• **AIM OF THE EXERCISE**:
The answer should be an exact repeat of the stretch of material below from the line containing "Open Xavier Parts ad three-dot menu" through the line containing "You are a computer-use agent. Screen dimensions: 1568x416".
───
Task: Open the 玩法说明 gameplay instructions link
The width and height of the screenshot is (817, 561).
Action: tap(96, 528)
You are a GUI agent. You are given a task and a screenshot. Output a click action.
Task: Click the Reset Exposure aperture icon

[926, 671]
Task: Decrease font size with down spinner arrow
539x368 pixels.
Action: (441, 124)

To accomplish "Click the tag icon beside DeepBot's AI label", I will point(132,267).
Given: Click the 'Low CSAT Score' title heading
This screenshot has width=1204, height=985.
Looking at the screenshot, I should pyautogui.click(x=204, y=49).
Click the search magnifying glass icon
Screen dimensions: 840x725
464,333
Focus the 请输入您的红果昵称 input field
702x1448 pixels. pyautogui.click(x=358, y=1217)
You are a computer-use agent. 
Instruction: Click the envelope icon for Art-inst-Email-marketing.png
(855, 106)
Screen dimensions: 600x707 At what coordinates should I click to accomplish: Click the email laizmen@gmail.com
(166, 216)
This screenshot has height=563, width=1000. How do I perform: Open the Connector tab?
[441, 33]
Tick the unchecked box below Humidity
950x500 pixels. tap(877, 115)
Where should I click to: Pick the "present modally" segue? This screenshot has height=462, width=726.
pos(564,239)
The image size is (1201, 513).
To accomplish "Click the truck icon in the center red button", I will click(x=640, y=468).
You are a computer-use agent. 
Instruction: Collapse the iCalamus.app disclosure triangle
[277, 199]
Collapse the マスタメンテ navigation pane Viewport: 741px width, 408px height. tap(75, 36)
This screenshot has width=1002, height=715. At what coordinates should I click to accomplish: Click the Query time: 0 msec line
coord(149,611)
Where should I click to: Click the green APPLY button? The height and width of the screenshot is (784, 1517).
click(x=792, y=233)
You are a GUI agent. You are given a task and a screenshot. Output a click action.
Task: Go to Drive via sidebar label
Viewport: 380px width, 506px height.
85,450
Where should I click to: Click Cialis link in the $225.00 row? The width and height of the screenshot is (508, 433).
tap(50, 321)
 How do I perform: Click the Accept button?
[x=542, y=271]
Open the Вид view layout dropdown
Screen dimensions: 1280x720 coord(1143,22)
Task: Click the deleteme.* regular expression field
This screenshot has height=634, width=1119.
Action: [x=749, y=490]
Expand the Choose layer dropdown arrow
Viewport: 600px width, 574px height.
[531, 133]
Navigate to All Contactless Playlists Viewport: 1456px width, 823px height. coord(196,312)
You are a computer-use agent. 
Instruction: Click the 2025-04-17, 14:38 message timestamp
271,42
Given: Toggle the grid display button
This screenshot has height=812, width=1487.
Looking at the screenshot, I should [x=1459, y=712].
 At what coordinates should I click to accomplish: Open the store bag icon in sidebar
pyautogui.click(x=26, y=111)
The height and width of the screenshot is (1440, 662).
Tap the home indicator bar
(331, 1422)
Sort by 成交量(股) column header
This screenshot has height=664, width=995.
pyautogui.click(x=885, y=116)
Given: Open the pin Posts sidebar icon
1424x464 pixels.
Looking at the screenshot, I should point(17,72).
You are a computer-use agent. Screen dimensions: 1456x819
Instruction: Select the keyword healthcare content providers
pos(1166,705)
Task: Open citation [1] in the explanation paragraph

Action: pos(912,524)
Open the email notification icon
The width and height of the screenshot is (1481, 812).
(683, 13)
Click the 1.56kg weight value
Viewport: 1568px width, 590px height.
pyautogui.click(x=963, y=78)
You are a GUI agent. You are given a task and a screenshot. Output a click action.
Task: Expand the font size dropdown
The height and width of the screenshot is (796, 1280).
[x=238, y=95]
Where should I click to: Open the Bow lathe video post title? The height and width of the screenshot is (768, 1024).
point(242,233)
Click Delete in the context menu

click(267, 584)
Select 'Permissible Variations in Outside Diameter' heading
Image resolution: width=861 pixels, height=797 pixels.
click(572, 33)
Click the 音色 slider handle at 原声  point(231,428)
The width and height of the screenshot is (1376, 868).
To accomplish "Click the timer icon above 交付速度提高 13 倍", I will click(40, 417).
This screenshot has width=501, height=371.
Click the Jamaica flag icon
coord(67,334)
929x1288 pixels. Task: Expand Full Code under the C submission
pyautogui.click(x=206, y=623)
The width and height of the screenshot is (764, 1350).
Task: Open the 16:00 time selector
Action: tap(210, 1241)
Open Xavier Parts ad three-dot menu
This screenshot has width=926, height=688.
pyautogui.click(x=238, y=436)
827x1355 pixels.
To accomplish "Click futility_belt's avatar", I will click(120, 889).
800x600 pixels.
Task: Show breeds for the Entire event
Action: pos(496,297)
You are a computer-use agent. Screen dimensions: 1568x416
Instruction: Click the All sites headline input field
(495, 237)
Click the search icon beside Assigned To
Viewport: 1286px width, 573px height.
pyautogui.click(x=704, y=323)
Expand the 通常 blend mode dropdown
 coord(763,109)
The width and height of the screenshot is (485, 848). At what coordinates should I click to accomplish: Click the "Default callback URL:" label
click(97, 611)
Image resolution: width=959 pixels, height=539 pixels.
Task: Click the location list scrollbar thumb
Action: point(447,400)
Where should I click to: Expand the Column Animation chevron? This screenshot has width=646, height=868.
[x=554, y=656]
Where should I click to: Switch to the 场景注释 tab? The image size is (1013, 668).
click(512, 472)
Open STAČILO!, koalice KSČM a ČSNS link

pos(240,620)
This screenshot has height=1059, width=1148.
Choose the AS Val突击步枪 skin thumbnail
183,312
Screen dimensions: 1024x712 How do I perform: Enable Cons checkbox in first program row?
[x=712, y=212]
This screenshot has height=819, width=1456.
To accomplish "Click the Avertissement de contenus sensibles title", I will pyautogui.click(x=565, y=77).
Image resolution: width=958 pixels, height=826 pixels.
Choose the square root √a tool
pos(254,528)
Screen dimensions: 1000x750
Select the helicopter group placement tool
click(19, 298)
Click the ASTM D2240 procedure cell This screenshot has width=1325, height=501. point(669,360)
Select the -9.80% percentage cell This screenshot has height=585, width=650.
───
• **ANSWER TO THIS PROBLEM**:
Open Xavier Parts ad three-dot menu
This screenshot has width=926, height=688.
pyautogui.click(x=238, y=436)
827x1355 pixels.
To accomplish "Click futility_belt's avatar", I will click(120, 889).
800x600 pixels.
Task: Show breeds for the Entire event
Action: pos(496,297)
You are a computer-use agent. Screen dimensions: 1568x416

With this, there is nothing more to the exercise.